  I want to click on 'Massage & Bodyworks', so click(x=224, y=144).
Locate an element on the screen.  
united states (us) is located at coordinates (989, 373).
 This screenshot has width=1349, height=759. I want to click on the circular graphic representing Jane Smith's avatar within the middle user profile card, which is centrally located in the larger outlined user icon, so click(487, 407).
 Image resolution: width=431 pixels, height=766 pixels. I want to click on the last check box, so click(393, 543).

__The problem__:
Please rewrite all of the material above, replacing every "I want to" with "I need to" and leaving everything else unchanged.

__Response to the exercise__:
  I need to click on 'Massage & Bodyworks', so click(x=224, y=144).
Locate an element on the screen.  
united states (us) is located at coordinates (989, 373).
 This screenshot has width=1349, height=759. I need to click on the circular graphic representing Jane Smith's avatar within the middle user profile card, which is centrally located in the larger outlined user icon, so click(487, 407).
 Image resolution: width=431 pixels, height=766 pixels. I need to click on the last check box, so click(393, 543).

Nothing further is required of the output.